Haram mencukur jenggot dan mewarnai dua tangan seorang laki2 dan dua kakinya dengan inai, khilaf dengan sekelompok ulama pada masalah keduanya. Al-Azra’i telah membahas makruh mencukur bulu di atas halqum, sedangkan lainnya mengatakan mubah. [Zainuddin al-Malibary, Fathul Mu’in, dicetak pada hamisy I’anah al-Thalibin, Thaha Putra, Semarang, Juz. II, Hal. 340]
b. Al-Nawawi dalam Syarah Muslim telah menyebut perkara2 yg makruh pada jenggot, sebagiannya yaitu:
الثانية عشر حلقها الا إذا نبت للمرأة لحية فيستحب لها حلقها
Yang kedua belas adalah mencukurnya kecuali apabila tumbuh jenggot itu pada seorang perempuan, maka disunatkan mencukurnya. [Al-Nawawi, Syarh Muslim]
c. Kitab I’anah al-Thalibin, karangan al-Bakri al-Dimyathi dalam mengomentari pernyataan pengarang Fathul Mu’in di atas menyebutkan :
المعتمد عند الغزالي وشيخ الإسلام وابن حجر في التحفة والرملي والخطيب وغيرهم: الكراهة
Pendapat yg mu’tamad di sisi al-Ghazali, Syekh Islam, Ibnu Hajar al-Haitamy dalam al-Tuhfah, al-Ramli, al-Khatib dan lainnya adalah makruh. [Al-Bakri al-Dimyathi, I’anah al-Thalibin, Thaha Putra, Semarang, Juz. II, Hal. 340]

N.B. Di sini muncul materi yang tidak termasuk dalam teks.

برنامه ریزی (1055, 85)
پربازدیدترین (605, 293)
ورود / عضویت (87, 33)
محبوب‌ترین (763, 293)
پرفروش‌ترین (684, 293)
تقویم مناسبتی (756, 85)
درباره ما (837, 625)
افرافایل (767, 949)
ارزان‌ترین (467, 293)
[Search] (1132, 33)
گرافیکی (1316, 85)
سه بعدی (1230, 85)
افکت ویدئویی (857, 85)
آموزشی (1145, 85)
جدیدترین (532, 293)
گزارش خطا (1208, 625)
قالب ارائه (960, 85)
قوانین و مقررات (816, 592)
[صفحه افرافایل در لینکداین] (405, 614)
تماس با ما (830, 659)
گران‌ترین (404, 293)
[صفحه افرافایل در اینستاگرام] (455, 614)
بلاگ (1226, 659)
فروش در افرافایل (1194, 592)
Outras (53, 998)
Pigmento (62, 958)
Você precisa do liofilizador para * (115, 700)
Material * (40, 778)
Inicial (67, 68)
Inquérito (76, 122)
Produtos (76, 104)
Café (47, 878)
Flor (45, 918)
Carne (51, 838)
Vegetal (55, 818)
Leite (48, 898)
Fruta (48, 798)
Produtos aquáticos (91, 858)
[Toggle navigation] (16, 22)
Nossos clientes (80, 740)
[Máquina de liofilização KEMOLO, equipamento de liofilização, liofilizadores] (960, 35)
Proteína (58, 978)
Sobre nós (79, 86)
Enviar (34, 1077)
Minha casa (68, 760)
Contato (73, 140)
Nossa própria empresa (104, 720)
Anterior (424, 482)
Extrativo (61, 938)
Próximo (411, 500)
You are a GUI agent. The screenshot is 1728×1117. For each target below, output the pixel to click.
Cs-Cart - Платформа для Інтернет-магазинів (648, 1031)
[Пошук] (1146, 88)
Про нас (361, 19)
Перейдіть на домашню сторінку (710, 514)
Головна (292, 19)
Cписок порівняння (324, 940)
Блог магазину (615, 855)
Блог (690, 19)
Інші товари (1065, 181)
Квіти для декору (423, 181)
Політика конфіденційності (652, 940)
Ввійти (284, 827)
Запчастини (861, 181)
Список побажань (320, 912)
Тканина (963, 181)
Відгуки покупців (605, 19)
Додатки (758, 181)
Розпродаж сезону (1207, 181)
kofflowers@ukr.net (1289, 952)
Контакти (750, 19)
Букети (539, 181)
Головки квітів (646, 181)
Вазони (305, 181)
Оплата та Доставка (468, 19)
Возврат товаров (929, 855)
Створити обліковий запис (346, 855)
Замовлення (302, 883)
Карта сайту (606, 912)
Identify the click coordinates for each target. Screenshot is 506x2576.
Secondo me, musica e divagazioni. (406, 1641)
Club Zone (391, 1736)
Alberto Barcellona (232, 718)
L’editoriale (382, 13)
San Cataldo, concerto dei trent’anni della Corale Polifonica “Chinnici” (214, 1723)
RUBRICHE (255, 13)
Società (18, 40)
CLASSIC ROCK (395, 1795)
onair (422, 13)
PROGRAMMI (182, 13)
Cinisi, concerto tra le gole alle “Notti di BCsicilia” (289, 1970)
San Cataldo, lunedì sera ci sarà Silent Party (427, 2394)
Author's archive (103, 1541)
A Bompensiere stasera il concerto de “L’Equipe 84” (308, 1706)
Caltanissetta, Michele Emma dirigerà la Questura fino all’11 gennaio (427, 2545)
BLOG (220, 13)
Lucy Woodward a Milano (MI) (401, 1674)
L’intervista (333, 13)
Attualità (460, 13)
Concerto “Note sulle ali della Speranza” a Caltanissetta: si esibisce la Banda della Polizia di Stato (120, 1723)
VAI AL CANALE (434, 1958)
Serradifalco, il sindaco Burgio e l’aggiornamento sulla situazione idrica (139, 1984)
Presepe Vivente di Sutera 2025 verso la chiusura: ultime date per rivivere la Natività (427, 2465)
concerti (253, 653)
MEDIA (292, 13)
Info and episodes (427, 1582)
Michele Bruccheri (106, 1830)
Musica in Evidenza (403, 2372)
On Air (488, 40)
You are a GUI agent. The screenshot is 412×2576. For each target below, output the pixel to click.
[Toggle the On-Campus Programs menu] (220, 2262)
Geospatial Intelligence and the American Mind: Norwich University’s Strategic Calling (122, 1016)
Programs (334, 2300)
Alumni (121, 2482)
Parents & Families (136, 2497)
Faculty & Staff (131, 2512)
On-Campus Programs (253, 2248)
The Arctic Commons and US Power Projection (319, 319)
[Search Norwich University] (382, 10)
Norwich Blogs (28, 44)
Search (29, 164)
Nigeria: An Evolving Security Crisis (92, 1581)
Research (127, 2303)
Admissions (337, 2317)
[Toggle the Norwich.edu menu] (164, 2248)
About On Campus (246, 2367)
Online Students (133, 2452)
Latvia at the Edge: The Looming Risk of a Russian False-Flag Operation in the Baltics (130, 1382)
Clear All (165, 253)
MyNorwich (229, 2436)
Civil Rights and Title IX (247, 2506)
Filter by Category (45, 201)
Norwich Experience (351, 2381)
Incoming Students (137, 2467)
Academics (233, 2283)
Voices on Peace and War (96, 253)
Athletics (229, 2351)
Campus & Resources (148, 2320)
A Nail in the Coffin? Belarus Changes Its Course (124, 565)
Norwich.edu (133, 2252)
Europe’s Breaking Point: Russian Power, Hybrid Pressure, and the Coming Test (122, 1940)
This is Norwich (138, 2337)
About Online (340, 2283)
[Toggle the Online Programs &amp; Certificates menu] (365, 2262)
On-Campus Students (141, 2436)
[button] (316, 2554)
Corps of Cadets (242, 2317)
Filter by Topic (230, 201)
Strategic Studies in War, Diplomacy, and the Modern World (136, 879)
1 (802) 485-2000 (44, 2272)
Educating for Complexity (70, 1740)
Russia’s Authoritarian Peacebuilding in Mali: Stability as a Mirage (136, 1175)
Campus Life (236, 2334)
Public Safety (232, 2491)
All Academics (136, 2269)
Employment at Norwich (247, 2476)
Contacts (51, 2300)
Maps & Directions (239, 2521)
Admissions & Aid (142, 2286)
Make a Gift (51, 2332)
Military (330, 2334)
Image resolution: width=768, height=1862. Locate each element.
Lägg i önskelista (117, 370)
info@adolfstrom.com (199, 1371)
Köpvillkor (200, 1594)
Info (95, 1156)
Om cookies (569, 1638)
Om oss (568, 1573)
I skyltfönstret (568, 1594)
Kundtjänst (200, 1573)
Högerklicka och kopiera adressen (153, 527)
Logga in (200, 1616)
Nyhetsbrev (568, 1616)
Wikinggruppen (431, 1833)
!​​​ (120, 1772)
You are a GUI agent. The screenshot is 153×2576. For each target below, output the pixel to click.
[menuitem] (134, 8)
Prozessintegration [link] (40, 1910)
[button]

d. Kitab Asnaa al-Mathalib, karangan Zakariya al-Anshari :
(وَ) يُكْرَهُ (نَتْفُهَا) أَيْ اللِّحْيَةِ أَوَّلَ طُلُوعِهَا إيثَارًا لِلْمُرُودَةِ وَحُسْنِ الصُّورَةِ
Makruh mencabut jenggot ketika baru tumbuh, untuk nampak seperti orang yg baru tumbuh jenggot dan untuk tampilan yang bagus. [Zakariya al-Anshari, Asnaa al-Mathalib]
e. Kitab Tuhfah al-Muhtaj, karangan Ibnu Hajar al-Haitamy:
ذَكَرُوا هُنَا فِي اللِّحْيَةِ وَنَحْوِهَا خِصَالًا مَكْرُوهَةً مِنْهَا نَتْفُهَا وَحَلْقُهَا
Mereka (ulama) telah menyebut di sini berkenaan dengan jenggot dan seumpamanya tentang perkara2 yg dimakruhkan, di antaranya mencabut dan mencukur jenggot. [Ibnu Hajar al-Haitamy, Tuhfah al-Muhtaj, dicetak pada hamisy Hawasyi al-Syarwani ‘ala al-Tuhfah, Mathba’ah Mushtafa Muhammad, Mesir, Juz. IX, Hal. 375-376]
f. Kitab Mughni al-Muhtaj, karangan Khatib Syarbaini :
و يُكْرَهُ نَتْفُْ اللِّحْيَةِ أَوَّلَ طُلُوعِهَا إيثَارًا لِلْمُرُودَةِ
Makruh mencabut jenggot ketika baru tumbuh, untuk nampak seperti orang yg baru tumbuh jenggot. [Khatib Syarbaini,Mughni al-Muhtaj, Darul Ma’rifah, Beirut, Juz. IV, Hal. 397]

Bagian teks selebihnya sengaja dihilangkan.